What to do: Lines in the listing below that hold "Google" are the ones to copy.

**** Extracted information

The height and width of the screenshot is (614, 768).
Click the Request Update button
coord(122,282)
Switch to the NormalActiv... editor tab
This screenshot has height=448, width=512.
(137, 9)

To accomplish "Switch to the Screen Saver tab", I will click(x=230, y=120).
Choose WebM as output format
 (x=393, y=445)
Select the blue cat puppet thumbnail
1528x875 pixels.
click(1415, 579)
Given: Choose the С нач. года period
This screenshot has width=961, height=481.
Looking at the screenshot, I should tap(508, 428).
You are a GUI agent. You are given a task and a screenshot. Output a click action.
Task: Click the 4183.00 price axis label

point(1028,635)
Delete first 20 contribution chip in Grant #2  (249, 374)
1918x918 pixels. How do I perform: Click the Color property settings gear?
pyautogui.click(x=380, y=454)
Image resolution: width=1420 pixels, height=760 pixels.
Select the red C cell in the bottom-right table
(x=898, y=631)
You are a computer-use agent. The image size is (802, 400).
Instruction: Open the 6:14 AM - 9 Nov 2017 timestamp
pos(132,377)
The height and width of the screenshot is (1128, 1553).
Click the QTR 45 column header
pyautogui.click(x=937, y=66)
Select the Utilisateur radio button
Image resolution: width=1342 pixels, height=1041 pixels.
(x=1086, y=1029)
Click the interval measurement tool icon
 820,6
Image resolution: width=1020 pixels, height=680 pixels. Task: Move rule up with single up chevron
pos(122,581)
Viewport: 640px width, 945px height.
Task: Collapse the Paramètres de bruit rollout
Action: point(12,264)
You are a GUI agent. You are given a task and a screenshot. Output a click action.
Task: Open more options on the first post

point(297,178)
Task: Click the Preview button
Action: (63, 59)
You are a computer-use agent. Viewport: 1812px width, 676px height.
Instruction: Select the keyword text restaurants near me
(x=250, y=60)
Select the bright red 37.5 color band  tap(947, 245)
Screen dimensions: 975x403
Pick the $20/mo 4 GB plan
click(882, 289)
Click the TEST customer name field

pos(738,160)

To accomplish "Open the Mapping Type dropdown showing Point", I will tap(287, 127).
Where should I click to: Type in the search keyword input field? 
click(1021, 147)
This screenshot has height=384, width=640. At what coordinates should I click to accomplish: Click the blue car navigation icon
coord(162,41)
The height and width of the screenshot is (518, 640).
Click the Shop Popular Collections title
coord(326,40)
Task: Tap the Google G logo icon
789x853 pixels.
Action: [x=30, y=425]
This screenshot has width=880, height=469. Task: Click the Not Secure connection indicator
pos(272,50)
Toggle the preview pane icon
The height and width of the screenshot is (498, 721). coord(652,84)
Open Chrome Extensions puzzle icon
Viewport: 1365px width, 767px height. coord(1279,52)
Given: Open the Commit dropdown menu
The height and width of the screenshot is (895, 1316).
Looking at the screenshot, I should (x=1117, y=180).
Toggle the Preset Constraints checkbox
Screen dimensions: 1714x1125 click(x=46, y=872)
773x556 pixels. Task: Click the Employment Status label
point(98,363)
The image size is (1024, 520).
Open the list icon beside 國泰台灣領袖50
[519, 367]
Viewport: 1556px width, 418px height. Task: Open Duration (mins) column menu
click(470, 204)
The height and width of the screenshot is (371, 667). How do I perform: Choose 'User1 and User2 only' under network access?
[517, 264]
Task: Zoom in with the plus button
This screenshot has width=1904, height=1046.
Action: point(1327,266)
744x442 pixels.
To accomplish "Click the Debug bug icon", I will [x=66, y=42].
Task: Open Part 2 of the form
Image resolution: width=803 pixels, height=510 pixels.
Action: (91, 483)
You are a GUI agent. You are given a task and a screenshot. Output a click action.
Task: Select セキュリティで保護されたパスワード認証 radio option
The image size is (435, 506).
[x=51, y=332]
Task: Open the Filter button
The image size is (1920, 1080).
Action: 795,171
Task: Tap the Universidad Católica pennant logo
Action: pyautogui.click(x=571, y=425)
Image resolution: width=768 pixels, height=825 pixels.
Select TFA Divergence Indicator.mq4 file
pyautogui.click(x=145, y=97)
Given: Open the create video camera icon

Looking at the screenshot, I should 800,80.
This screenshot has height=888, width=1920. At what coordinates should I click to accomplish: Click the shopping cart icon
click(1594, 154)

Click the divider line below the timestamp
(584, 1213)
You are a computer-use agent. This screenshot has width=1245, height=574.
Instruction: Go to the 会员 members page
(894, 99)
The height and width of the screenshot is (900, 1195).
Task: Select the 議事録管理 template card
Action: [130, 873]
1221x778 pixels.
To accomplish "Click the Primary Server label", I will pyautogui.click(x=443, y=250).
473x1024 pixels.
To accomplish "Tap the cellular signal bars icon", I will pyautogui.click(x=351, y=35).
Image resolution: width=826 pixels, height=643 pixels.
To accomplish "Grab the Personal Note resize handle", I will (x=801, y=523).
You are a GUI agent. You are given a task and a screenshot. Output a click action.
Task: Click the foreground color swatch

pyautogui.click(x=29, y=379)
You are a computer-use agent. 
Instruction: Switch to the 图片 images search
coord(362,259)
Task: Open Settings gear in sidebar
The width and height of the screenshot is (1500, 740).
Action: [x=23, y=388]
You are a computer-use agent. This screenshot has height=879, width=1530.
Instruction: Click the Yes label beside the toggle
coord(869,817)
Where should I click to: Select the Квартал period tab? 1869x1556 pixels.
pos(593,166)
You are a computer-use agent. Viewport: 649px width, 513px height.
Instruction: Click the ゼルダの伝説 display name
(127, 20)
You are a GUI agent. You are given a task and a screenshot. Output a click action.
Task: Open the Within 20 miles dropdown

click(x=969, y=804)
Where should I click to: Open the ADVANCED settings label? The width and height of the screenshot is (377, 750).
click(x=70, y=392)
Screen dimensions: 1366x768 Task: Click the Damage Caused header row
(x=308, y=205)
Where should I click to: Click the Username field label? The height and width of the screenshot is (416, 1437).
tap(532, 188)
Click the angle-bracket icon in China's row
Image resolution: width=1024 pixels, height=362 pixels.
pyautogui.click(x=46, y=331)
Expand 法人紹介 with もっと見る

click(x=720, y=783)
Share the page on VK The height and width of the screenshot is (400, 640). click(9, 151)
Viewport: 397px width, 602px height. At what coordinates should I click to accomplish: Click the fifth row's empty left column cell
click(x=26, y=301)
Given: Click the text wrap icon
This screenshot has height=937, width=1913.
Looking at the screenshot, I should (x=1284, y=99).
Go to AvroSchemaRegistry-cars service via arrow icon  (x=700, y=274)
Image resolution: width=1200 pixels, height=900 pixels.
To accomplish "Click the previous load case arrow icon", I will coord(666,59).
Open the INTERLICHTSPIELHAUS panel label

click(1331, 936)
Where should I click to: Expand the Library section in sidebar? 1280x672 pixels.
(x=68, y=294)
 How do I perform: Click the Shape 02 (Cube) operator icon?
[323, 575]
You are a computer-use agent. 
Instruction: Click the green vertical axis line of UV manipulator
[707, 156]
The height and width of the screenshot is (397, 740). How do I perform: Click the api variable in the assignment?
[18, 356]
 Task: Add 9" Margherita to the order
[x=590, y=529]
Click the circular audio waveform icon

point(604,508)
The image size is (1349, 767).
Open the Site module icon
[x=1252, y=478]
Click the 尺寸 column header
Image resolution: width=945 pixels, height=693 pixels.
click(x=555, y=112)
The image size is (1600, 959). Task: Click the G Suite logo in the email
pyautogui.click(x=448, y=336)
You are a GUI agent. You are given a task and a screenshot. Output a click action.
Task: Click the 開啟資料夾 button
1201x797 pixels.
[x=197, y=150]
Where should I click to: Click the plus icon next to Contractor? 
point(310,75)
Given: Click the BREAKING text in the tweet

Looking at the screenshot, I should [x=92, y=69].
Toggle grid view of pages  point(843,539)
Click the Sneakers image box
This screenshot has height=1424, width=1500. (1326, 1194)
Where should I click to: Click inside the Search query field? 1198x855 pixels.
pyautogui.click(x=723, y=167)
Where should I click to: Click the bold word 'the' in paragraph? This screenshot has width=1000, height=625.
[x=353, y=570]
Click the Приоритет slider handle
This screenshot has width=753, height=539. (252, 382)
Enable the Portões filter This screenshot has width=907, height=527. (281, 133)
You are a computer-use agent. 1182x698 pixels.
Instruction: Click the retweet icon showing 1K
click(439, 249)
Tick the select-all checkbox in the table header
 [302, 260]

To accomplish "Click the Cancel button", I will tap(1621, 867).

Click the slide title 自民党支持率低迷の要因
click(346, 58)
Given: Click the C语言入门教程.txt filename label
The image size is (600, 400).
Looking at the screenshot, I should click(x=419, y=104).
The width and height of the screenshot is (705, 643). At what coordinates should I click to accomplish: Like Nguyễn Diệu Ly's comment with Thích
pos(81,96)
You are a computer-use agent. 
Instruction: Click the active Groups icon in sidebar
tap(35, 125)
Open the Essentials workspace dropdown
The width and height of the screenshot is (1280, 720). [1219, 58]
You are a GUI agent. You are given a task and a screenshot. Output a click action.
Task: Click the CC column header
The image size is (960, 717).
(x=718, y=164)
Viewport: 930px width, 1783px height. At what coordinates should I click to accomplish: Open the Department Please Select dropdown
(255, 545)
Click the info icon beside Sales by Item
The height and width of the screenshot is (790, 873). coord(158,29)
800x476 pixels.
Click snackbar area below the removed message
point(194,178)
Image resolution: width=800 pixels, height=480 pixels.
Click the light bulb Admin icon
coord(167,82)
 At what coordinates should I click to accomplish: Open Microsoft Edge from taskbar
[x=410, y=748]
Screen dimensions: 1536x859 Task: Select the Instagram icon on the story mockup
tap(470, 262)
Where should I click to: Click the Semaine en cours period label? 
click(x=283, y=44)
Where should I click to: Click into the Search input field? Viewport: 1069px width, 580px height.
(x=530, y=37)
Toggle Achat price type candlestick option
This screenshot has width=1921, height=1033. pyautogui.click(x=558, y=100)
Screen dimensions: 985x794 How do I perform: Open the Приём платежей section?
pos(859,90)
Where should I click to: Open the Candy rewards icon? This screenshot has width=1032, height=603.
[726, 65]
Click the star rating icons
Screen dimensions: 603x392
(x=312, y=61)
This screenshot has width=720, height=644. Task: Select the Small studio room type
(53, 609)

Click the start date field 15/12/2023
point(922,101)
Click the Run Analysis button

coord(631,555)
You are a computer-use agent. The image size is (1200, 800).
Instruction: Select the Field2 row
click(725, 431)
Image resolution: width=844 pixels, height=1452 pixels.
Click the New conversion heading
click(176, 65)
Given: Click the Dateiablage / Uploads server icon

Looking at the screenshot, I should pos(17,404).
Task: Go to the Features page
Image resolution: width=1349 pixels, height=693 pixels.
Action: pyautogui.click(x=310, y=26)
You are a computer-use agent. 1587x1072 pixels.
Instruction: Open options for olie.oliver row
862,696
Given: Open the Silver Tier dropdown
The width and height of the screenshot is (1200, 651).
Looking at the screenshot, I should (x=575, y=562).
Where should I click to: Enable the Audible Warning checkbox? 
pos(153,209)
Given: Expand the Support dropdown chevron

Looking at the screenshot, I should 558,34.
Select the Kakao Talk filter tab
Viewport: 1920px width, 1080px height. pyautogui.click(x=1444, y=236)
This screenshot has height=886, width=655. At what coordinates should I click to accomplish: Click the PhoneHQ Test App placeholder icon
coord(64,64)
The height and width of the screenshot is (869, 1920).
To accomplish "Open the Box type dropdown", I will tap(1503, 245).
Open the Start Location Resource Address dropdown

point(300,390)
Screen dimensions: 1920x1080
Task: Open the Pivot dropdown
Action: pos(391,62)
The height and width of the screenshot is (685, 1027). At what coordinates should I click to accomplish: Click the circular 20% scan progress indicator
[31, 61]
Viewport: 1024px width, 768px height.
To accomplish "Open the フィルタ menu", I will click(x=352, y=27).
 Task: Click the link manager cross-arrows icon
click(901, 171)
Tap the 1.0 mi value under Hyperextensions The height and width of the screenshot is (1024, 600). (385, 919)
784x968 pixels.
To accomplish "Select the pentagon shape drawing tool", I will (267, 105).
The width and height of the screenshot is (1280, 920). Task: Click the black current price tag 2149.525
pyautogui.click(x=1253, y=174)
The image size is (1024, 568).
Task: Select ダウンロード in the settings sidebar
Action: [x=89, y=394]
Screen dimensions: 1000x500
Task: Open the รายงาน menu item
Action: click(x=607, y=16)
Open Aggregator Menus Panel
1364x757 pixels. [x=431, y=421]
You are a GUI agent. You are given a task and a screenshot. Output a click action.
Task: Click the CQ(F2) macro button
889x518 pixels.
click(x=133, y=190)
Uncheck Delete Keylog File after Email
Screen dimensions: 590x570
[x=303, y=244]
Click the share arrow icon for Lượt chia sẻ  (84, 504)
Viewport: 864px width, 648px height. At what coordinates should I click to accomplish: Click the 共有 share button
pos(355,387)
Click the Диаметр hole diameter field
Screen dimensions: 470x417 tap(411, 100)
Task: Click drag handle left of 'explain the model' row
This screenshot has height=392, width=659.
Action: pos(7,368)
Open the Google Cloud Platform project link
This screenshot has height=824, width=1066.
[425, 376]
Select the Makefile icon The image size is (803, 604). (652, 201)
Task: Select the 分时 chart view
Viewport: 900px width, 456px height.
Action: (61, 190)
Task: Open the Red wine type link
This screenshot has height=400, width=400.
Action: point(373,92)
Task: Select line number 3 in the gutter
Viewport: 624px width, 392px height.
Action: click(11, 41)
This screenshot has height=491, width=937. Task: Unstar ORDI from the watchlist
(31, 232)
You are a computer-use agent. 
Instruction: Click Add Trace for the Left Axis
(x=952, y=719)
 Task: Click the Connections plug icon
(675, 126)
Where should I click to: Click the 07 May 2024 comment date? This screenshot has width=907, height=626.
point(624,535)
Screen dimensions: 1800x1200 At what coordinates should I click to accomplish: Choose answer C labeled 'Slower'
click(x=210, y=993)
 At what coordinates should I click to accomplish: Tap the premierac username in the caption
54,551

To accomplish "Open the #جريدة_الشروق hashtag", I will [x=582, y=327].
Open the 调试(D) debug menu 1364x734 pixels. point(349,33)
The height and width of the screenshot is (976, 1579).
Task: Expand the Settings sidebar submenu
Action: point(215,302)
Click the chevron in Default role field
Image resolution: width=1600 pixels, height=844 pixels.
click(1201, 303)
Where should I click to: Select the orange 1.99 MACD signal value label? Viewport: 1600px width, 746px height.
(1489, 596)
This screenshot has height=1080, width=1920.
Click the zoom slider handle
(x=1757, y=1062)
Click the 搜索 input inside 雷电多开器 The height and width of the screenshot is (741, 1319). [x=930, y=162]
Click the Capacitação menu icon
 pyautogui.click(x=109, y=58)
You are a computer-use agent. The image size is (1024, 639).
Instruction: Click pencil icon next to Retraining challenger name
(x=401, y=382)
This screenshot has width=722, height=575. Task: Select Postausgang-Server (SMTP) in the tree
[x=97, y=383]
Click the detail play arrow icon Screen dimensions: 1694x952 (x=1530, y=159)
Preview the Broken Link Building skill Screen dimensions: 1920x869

********

Answer to the exercise:
Task: Tap the Google G logo icon
Open the Google Cloud Platform project link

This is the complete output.